Professor Sanjeev Arora
Sanjeev Arora is Charles C. Fitzmorris Professor of Computer Science at Princeton University. He has received Packard Fellowship (1997), Simons Investigator Award (2012), Gödel Prize (2001 and 2010), ACM Prize in Computing (2012), and the Fulkerson Prize (2012). He is a Member of National Academy of Science and a Fellow of the ACM and the AAAS.
Video recordings
The recordings of all lectures are available on the ETH video portal.
The quest for mathematical understanding of artificial intelligence
Lecture 1: Tour d’Horizon of Artificial Intelligence and Machine Learning today
- Date: Wednesday, 31 August 2022
- Time: 5.00 p.m.
- Auditorium: HG E 7
Abstract
Can machines acquire capabilities that remind us of (or even exceed) general-purpose intelligent reasoning in humans? This question has animated research in computers since their invention in the first half of the 20th century. The past decade has seen dramatic progress in this direction, thanks very large deep neural network models, as well as a new generations of net architectures, algorithms, and training data sets. Machines have achieved super-human performance in a range of tasks. The lecture gives a broad and nontechnical overview of these new developments as well as questions (scientific, societal, ethical) raised by them.

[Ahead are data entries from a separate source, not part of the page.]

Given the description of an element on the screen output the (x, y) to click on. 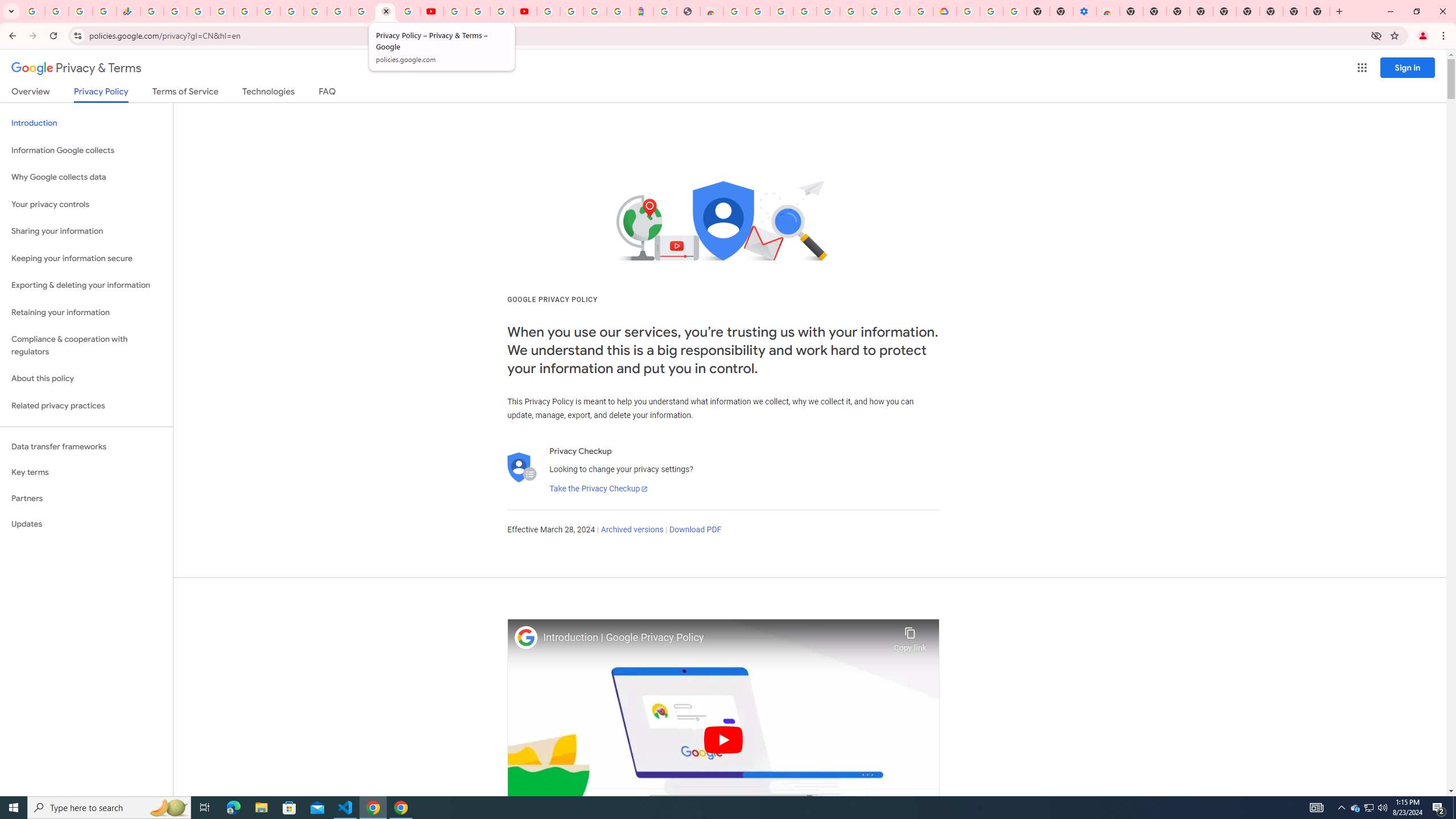
Turn cookies on or off - Computer - Google Account Help (1015, 11)
YouTube (454, 11)
Compliance & cooperation with regulators (86, 345)
New Tab (1131, 11)
Updates (86, 524)
Information Google collects (86, 150)
Technologies (268, 93)
Sign in - Google Accounts (571, 11)
Settings - Accessibility (1085, 11)
Why Google collects data (86, 176)
YouTube (314, 11)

Lecture 2: Deep Learning: Attempts toward mathematical understanding
- Date: Thursday, 1 September 2022
- Time: 5.00 p.m.
- Auditorium: HG E 7
Abstract
As described in Lecture 1, Deep Learning underlies many dramatic advances of the past decade. It involves training a massive neural net (aka deep net)—with billions or even trillions of trainable parameters—on very large datasets. Much of this field is empirical, and guided by good intuition. But there is also an emerging set of mathematical ideas for understanding the training process as well as properties of the trained nets. The lecture will give brief introductions to the frameworks of optimization, generalization, student-teacher setting, infinitely wide nets (NTK regime), and unsupervised learning. This lecture assumes some comfort with basic linear algebra, calculus and probability. It will allow nonexperts and students some mathematical insight into the field, the phenomena it is trying to understand, and some insights so far.

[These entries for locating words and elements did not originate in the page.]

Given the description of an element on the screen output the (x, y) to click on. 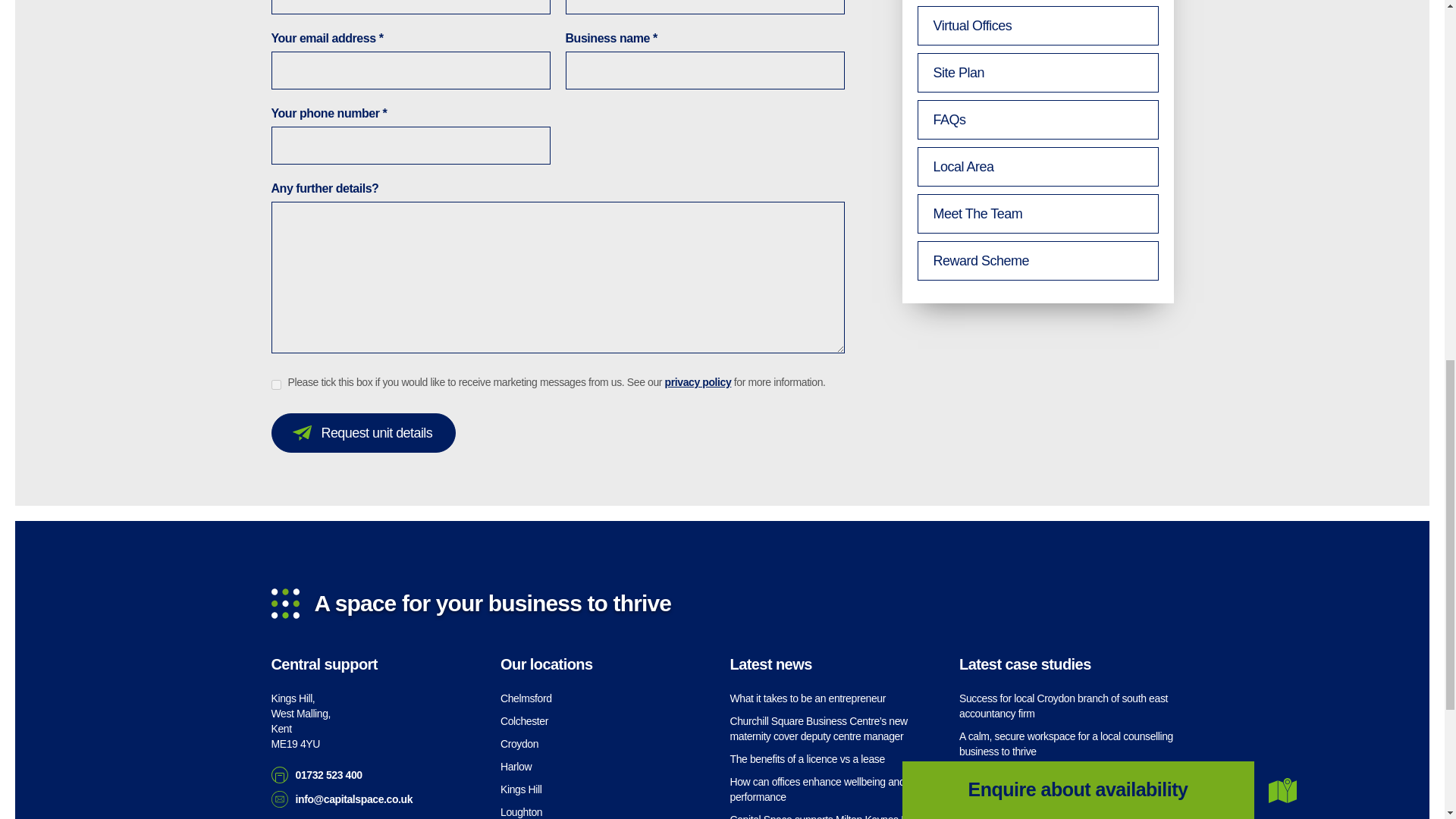
Request unit details (363, 432)
Request unit details (363, 432)
FAQs (1037, 119)
Site Plan (1037, 72)
Reward Scheme (1037, 260)
Yes (275, 384)
Local Area (1037, 166)
privacy policy (698, 381)
Meet The Team (1037, 213)
Virtual Offices (1037, 25)
Given the description of an element on the screen output the (x, y) to click on. 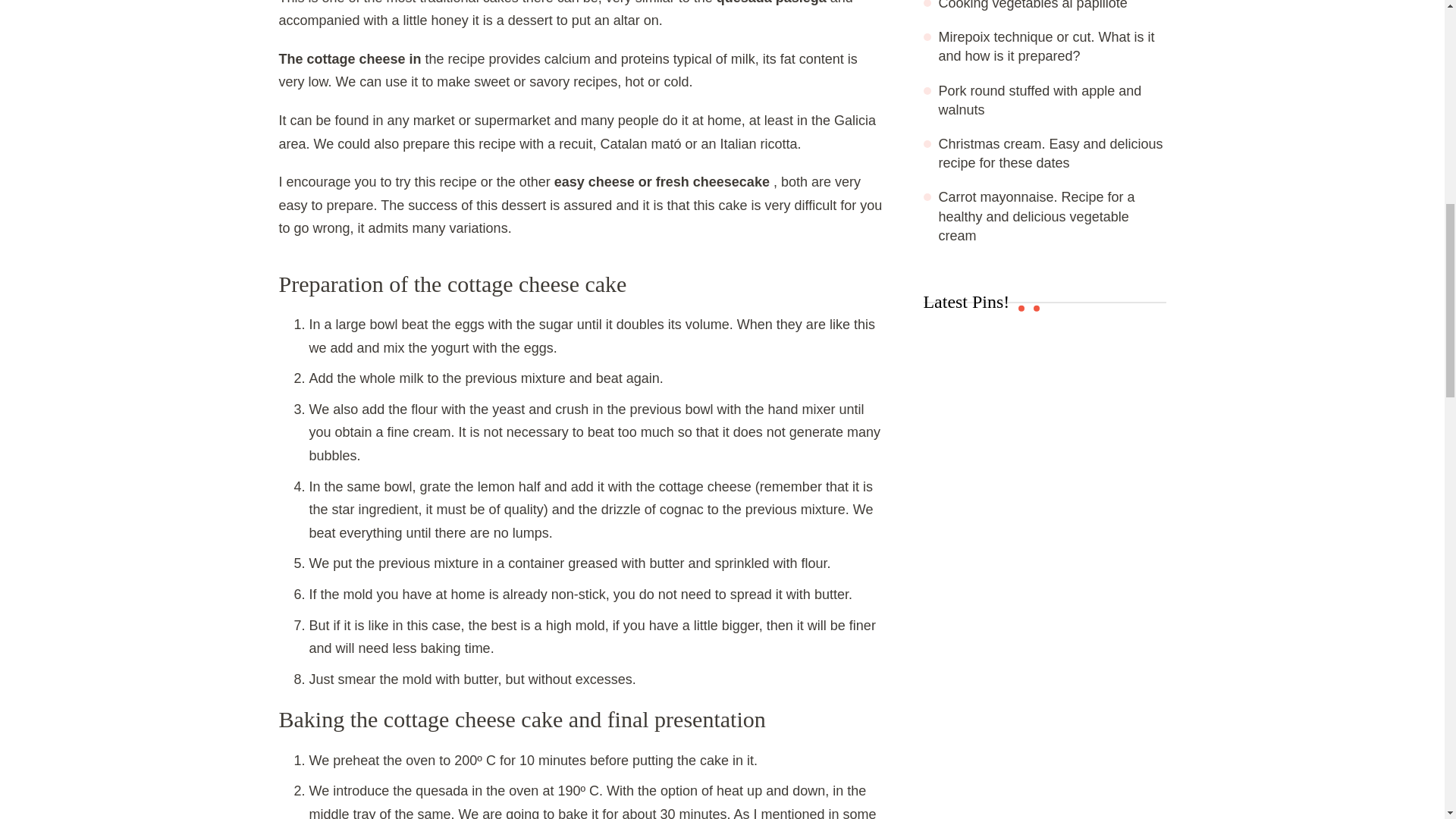
Pork round stuffed with apple and walnuts (1040, 100)
Cooking vegetables al papillote (1032, 5)
Christmas cream. Easy and delicious recipe for these dates (1051, 153)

Lecture 3: What do we not understand mathematically about deep learning?
- Date: Friday, 30 September 2022
- Time: 5.15 p.m.
- Auditorium: HG E 7
Abstract
Deep learning has up-ended many traditional ways of thinking about machine learning and artificial intelligence. This lecture seeks to convey the challenges it poses for our prior mathematical understanding of machine learning, while building upon the vocabulary and concepts of Lecture 2. The focus is on attempts to cast light on the various mysteries of deep learning. Of special relevance is the startling ability of today’s very large deep nets to be quickly adapted to new tasks, which calls for quantifying the “skills” and “concepts” captured in the net’s parameters, something that remains nebulous from a mathematical viewpoint. We survey a growing number of attempts at mathematically peering into how the net evolves during training. Though focused on results from the past 3-4 years, the lecture should still be accessible to a broad scientific audience with math training at an undergraduate level.